Items from a data source

________

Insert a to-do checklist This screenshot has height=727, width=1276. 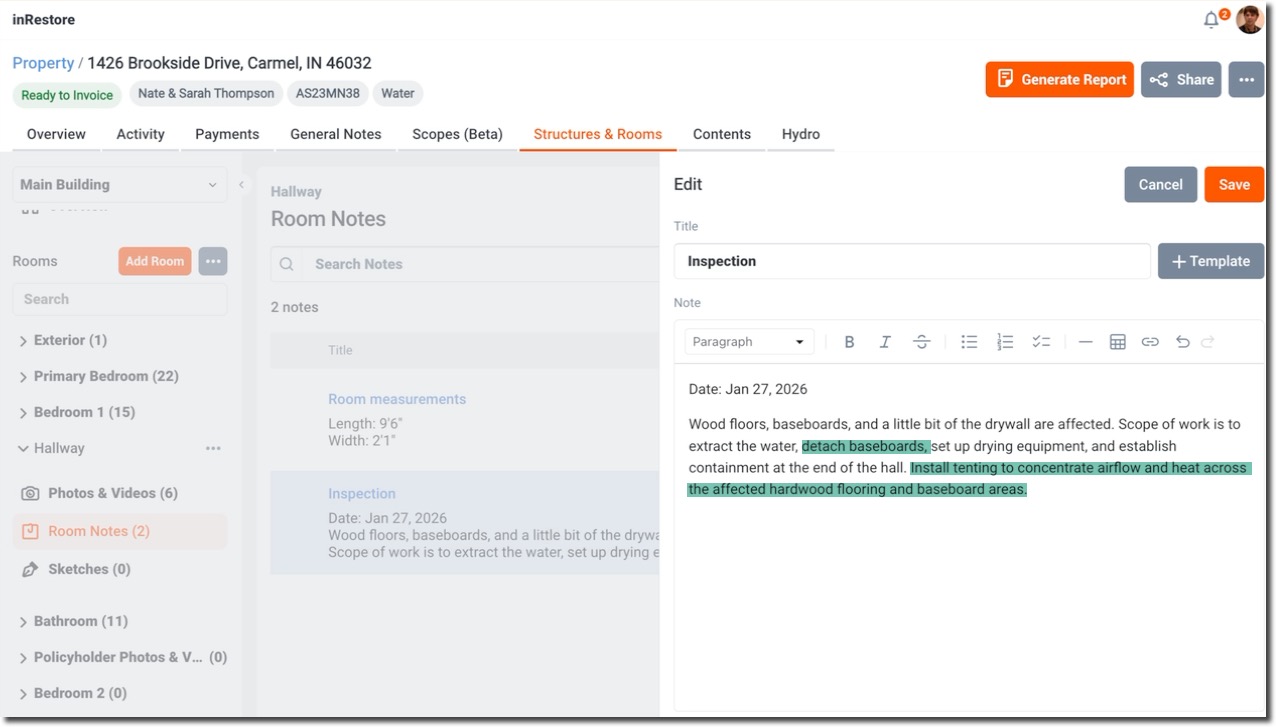(x=1041, y=342)
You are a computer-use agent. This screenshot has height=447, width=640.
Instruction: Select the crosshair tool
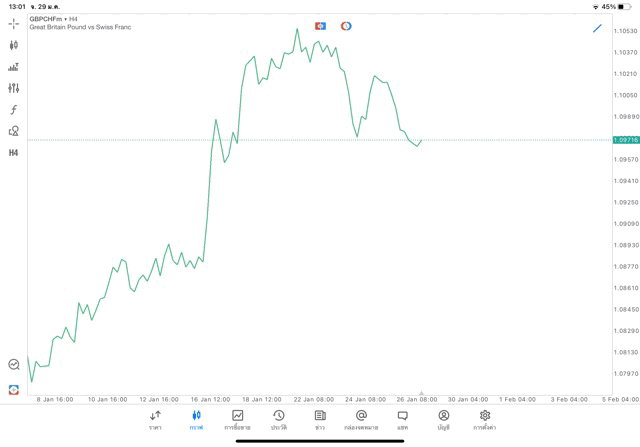click(14, 23)
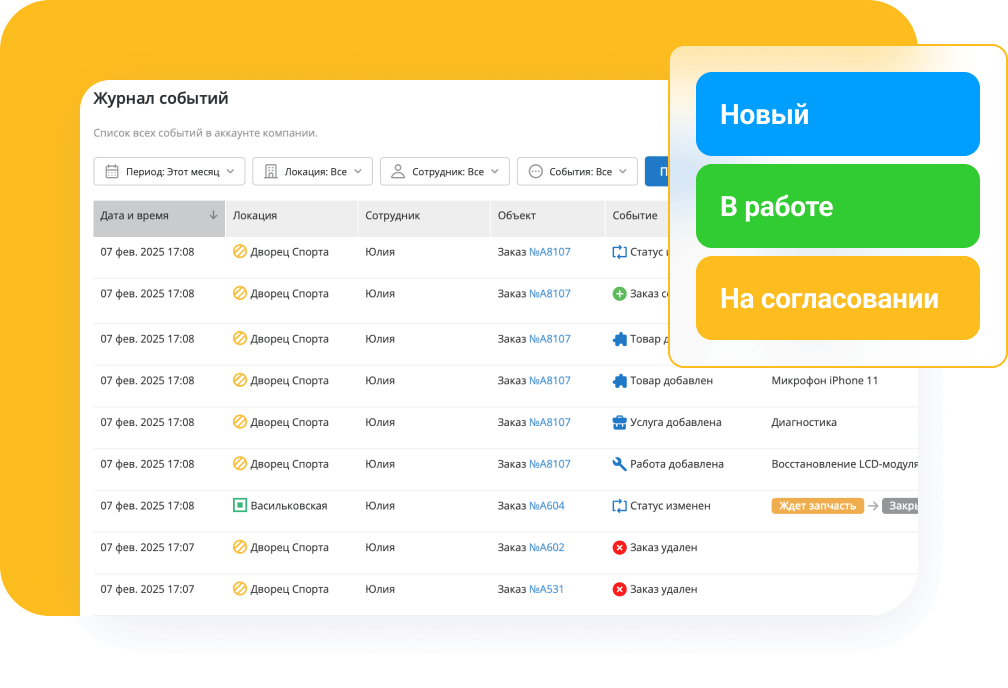Click the red cross icon for order №A602
The height and width of the screenshot is (688, 1008).
point(619,548)
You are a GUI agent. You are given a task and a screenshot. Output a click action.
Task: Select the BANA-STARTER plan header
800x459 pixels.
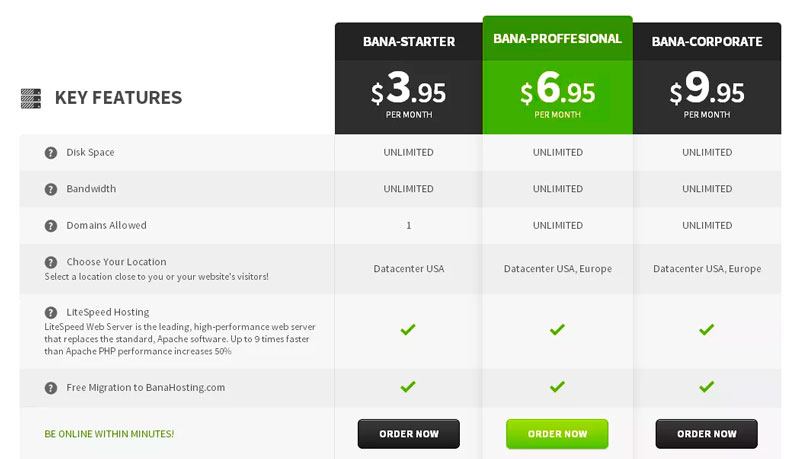(x=409, y=42)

________

> About this task
Which lines in the records above hold the string "agent"? Copy each of them.

> Output of the task
You are a computer-use agent. This screenshot has height=447, width=640.
You are a GUI agent. You are given a task and a screenshot. Output a click action.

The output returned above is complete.